Ansa – «La Turchia continuerà a espellere i foreign fighter dell’Isis anche se i Paesi d’origine non vogliono accettarli». Lo ha detto il presidente turco Recep Tayyip Erdogan, facendo riferimento al caso del primo jihadista allontanato ieri, ma non ammesso in Grecia. «Il terrorista americano di Daesh (ex Isis) rimasto bloccato nella zona cuscinetto al confine con la Grecia – ha sostenuto – non è un nostro problema, le espulsioni continueranno a prescindere».
«Alcuni Paesi sono entrati nel panico dopo che abbiamo cominciato il processo di rimpatrio dei terroristi stranieri di Daesh (Isis). La Turchia si è preoccupata di questo per anni, lasciamo che ora se ne preoccupino gli altri», ha dichiarato Erdogan all’aeroporto prima di partire per gli Usa, dove domani incontrerà alla Casa Bianca il presidente Donald Trump. Peccato si sia dimenticato del suo sostegno (passaggi soldi e armi) agli allora jihadisti anti Assad.
Diversi Paesi europei hanno privato della cittadinanza i jihadisti che sono andati a combattere in Siria e Iraq, rendendo controverso sul piano giuridico il loro rinvio nel Paese d’origine. Nelle prigioni turche ci sono 1.201 foreign fighter del Califfato, mentre almeno altri 287, in gran parte stranieri, sono stati catturati nel nord della Siria dall’inizio dell’offensiva turca contro le milizie curde il 9 ottobre scorso che li avevano detenuti sino ad allora.
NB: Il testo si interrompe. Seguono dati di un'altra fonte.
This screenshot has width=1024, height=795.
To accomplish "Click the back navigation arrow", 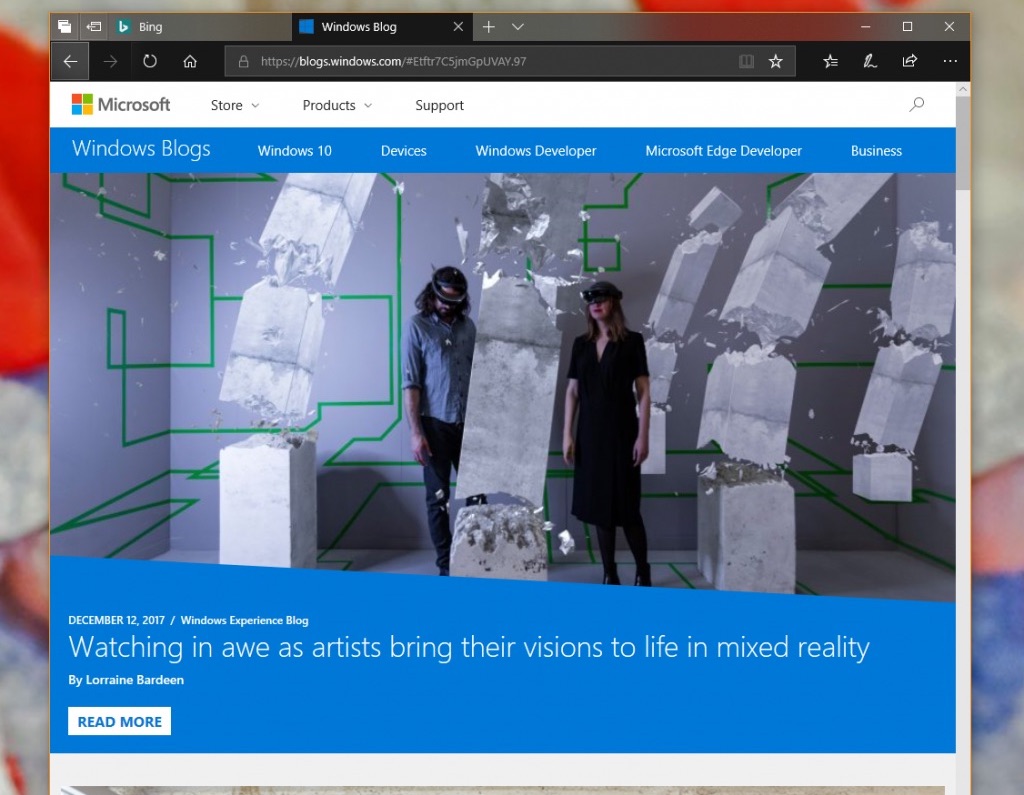I will pyautogui.click(x=70, y=61).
I primi foreign fighter dello Stato Islamico espulsi dalla sarebbero un tedesco e uno statunitense, anche se non è affatto chiaro dove siano stati trasferiti. Sappiamo dell’americano non accettato in patria e bloccato in quella sorta di terra di nessuno al confine fra Turchia e Grecia. Lettura politica maliziosa ma diffusa, «Erdogan vuole ancora soldi», oltre i miliardi Ue per i tre milioni di profughi siriani stipati in terribili campi profughi.
«Erdogan ha convissuto e collaborato per anni con lo stato islamico. La Turchia ha acquistato da loro il petrolio che rubavano, è diventata un hub di arrivo per migliaia di foreign fighters, ha fatto passare centinaia di camion contenenti armi per i jihadisti agevolandone il passaggio, mentre i magistrati turchi che hanno scoperto questo traffico sono finiti in carcere, perché hanno rivelato gli affari sporchi cui era dedito uno dei figli del sultano di Ankara», riassume Stefano Piazza, esperto di sicurezza e terrorismo.
I paesi europei hanno deciso di togliere passaporti e cittadinanza ai cosiddetti ‘binazionali’ ma è ‘scarica barile’. Chi li processa, sulla base di quali prove, chi li condanna e chi li imprigiona? Tribunale internazionale? Il futuro del mai. Oppure ‘liberi tutti’ e terroristi in cerca di futuro? Al momento più Erdogan in cerca di soldi dall’Unione Europea, anche per ‘distrarre’ da cosa sta facendo contro i curdi.
In Siria, decine di foreign fighetrs ex Isis, sarebbero entrati nei gruppi jihadisti filo-turchi: almeno 50 i casi documentati, denuncia il Manifesto. Va anche detto, sostiene Chiara Cruciati, che l’obiettivo turco di rimpatriare i miliziani stranieri ex Isis non è campato in aria. «Iraq docet, verrebbe da dire, visto che Baghdad da mesi porta avanti processi affatto equi contro miliziani e loro familiari, soprattutto donne, condannati in cinque minuti alla pena capitale. Alle autorità irachene alcuni governo, in primis quello francese, hanno promesso denaro sonante pur di tenerseli».
Situazione diversa in Siria dove i bombardamenti turchi hanno provocato l’evasione di centinaia di miliziani e loro familiari da Ain Issa. Peggio, secondo fonti dell’amministrazione Usa a Foreign Policy, le milizie islamiste alleate della Turchia avrebbero deliberatamente liberato prigionieri dell’Isis dalle carceri curde. «Secondo l’Amministrazione autonoma del Rojava 785 affiliati all’Isis sono scappati -spiega il Rojava Information Center-. Tra questi belgi e francesi».